What this task involves - An exact transcript is needed of the material below, beginning at the line that contains "Email (5, 2404)" and continuing through its last line; nothing else should appear.

________

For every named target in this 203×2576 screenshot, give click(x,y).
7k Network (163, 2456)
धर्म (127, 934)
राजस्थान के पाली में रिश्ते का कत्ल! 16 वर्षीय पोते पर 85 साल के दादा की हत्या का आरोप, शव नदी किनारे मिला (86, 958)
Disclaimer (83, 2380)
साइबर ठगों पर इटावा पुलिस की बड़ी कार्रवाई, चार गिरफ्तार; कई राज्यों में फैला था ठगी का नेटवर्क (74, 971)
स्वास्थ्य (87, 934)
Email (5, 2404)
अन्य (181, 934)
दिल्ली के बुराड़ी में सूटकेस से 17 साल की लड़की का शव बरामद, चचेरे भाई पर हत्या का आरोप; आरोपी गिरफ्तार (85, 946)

________

Output below -
Email (5, 2404)
अन्य (181, 934)
दिल्ली के बुराड़ी में सूटकेस से 17 साल की लड़की का शव बरामद, चचेरे भाई पर हत्या का आरोप; आरोपी गिरफ्तार (85, 946)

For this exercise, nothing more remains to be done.